Standard metrics for side effects to qualify effect sizes of interventions need to be developed.
Cost-effectiveness studies of different treatments should be done.
Further research is required to find novel and more effective pathogenic treatments for painful DPN.
Key target areas generating or modulating pain in the brain require further studies in order to develop more effective treatments for PDPN.
The mechanism of action of electrical stimulation is unknown; a better understanding of its role, mode of application, and other aspects of its use should be studied.
Table 3.
Drug class | Drug | Dose (mg) | Side effects |
---|---|---|---|
Tricyclics | Amitryptyline | 50–150 QHS | Somnolence, dizziness, dry mouth, tachycardia |
Nortriptyline | 50–150 | QHS Constipation, urinary retention, blurred vision | |
Imipramine | 25–150 QHS | Confusion | |
Desipramine | 25–150 QHS | ||
SSRIs | Paroxetine | 40 QD | Somnolence, dizziness, sweating, nausea, anorexia |
Citalopram | 40 QD | Diarrhea, impotence, tremor | |
SNRIs | Duloxetine | 60 QD | Nausea, somnolence, dizziness, anorexia |
Anticonvulsants | Gabapentin | 300–1200 TID | Somnolence, dizziness, Confusion, ataxia |
Pregabalin | 50–150 TID | Somnolence, confusion, edema, weight gain | |
Carbamazepine/oxcarbazepine | Up to 200 QID | Dizziness, somnolence, nausea, leukopenia | |
Topiramate | Up to 400 QD | Somnolence, dizziness, ataxia, tremor | |
Opioids | Tramadol | 50–100 BID | Nausea, constipation, somnolence |
Oxycodone CR | 10–30 BID | Somnolence, nausea, constipation | |
Topical | Capsaicin | 0.075% QID | Local irritation |
Lidocaine | 0.04% QD | Local irritation | |
Injection | Botulinum toxin | None |
Note: Copyright © 2010, The Endocrine Society. Reproduced with permission from Vinik A. The approach to the management of the patient with neuropathic pain. J Clin Endocrinol Metab. 2010;95:4802–4811.70
Abbreviations: QHS, at bedtime; QD, once a day; QID, four times a day; TID, three times a day; BID, twice a day; SSRIs, selective serotonin reuptake inhibitors; SNRIs, serotonin–norepinephrine reuptake inhibitors.
Table 4.
Painful diabetic neuropathy | |||
First line | α2-δ agonist (pregabalin or gabapentin) | SNRI (duloxetine) | TCA |
If pain control is inadequate and considering contraindications | |||
Second line | TCA or SNRI | TCA or α2-δ agonist (pregabalin or gabapentin) | SNRI or α2-δ agonist (pregabalin or gabapentin) |
If pain control is still inadequate | |||
Third line | Add opioid agonist as combination therapy |
Note: Copyright © 2011, John Wiley and Sons.

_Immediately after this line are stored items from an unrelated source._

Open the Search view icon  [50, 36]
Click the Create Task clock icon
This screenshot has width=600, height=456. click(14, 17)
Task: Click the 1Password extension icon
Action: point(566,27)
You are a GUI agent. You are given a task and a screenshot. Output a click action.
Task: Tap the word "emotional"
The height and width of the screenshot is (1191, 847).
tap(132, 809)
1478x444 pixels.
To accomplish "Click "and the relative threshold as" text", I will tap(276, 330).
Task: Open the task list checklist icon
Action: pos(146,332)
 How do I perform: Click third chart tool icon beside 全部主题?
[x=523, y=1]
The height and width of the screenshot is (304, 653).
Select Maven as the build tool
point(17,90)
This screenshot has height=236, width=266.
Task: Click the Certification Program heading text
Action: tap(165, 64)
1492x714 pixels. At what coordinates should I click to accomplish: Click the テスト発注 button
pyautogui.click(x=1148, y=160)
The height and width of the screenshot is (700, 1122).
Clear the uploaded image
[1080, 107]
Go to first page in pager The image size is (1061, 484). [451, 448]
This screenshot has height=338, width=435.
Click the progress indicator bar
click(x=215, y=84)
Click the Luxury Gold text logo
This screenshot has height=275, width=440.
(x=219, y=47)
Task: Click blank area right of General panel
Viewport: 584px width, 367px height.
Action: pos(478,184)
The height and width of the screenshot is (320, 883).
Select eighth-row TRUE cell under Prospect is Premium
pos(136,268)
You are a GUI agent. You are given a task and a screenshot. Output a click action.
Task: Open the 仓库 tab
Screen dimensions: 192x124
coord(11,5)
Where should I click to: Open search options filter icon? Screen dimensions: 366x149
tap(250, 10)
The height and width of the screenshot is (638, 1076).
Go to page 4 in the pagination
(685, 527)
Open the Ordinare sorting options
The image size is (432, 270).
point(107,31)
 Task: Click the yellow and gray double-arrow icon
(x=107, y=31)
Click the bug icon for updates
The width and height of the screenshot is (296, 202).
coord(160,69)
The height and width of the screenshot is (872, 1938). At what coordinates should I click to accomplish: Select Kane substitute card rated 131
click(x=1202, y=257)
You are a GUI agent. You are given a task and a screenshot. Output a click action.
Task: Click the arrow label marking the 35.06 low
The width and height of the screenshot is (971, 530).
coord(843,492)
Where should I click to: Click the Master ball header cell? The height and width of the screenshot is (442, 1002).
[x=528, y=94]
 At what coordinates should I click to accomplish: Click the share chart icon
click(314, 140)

Adapted with permission from Tesfaye S, Vileikyte L, Rayman G, et al. Painful diabetic peripheral neuropathy: consensus recommendations on diagnosis, assessment and management. Diabetes Metab Res Rev. 2011;27:629–638.72
Abbreviations: SNRI, serotonin–norepinephrine reuptake inhibitor; TCA, tricyclic antidepressant.
Footnotes
Disclosure
The authors report no conflicts of interest in this work.